By Megan Bozman

Dale Drew, chief security officer at Level 3 Communications in Broomfield, recently gave the Denver Posts’ Tamara Chuang a tour of his Internet of Things home. His home features numerous Nest connected thermostats, a connected egg tray, lightbulbs, and rain sensors which can turn off the sprinklers.

I was excessively curious to know: does he have a connected egg tray because he actually feels a need for such solution? Or does he merely have it because, because as a technology professional, he wants to test the latest IoT offerings? If the latter, since he is in possession of it, does he actually use it and find value in it?

I dearly hoped Ms. Chuang would ask.

She did not, although she replied to my email and encouraged me to ask Mr. Drew directly via Twitter. [His Twitter handle is @PacketCop, which is fantastic for a cybersecurity pro.] He kindly replied, “The egg tray is just a toy that is quirky and helps demonstrate that anything can be IoT enabled. I love it!”

Dale Drew, CSO at Level 3 Communications, gives the Denver Posts’ Tamara Chuang a tour of his smart home

Securing your IoT Things

Whether mere toys or highly effective tools, objects connected to the Internet of Things must be secured. Mr. Drew offers the following suggestions to ensure security:

  1. Choose a complex password and use a different password for each device.

Further password advice includes “substitute 3’s for E’s.” This, in addition to substituting exclamation points for i, and zero for o is so common, I have to question the value. The point of complex passwords is so hackers can’t guess them, but those are easy guesses. In any case, complexity is a vital attribute of a strong password.

  1. Get an internet connected device that is hub certified.

Being hub-certified requires more security rigor than other devices.

Check out the video tour of Mr. Drew’s smart home.

IoT in its Infancy

According to David Gewirtz writing for ZDNet, “It’s important to understand that the quantity of “things” in the Internet of Things world will eclipse all other product volumes in the digital technology industry, including smartphones.”

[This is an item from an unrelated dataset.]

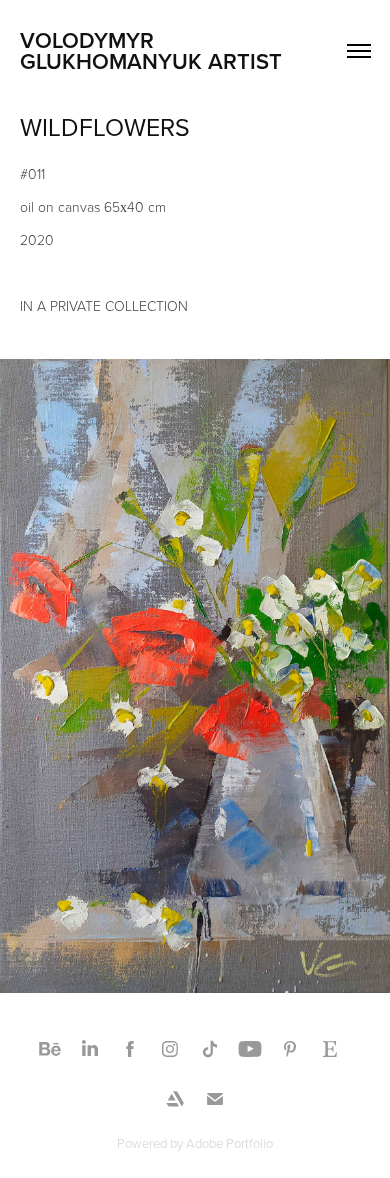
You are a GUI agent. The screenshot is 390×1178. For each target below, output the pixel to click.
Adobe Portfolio (229, 1143)
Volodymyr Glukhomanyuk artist (151, 50)
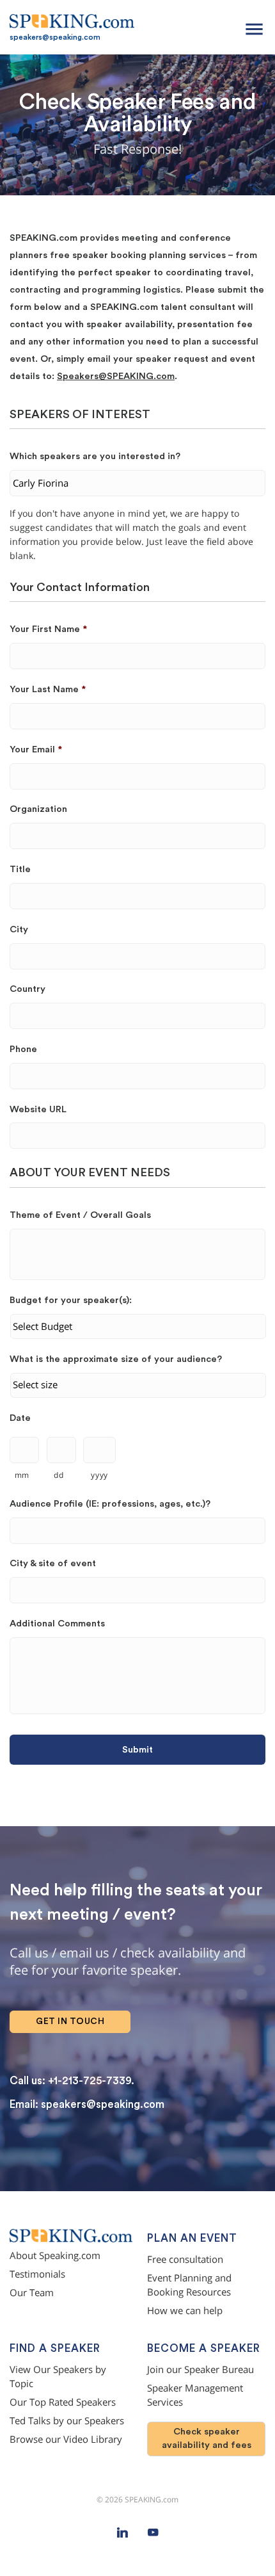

“When evaluating the impact of IoT, be sure to factor in the unknown of possibility. The practice of Internet-enabling physical objects is only in its infancy.”

Smart Home Cam Startup Smartfrog Hops to €20M Funding

I couldn’t resist the “punny” headline.

Dublin and Berlin-based Internet of Things (IoT) startup Smartfrog recently raised an additional €20 million in funding. “The Smartfrog cam and app/cloud service competes with similar devices from Nest et. al. and lets consumers add home surveillance to their smart home setup or perhaps as a first toe into the smart home or consumer IoT waters.”

“Smartfrog has built the full IoT/smart home software, hardware and cloud stack that should enable it to enter new verticals, such as elderly care and health, and via other types of smart sensors.”

IoT startup and smart cam-maker Smartfrog

Echoing the sentiments of Mr. Gerwirtz, Smartfrog co-founder Andreas Rudyk, explained that, “regardless of all of the IoT and smart home hype in recent years, startups like Smartfrog are still very much at the ‘building a market’ stage.”

So many fascinating developments are on the market already. If this is merely the infancy state of IoT, I look forward to writing about more advancements in the years to come.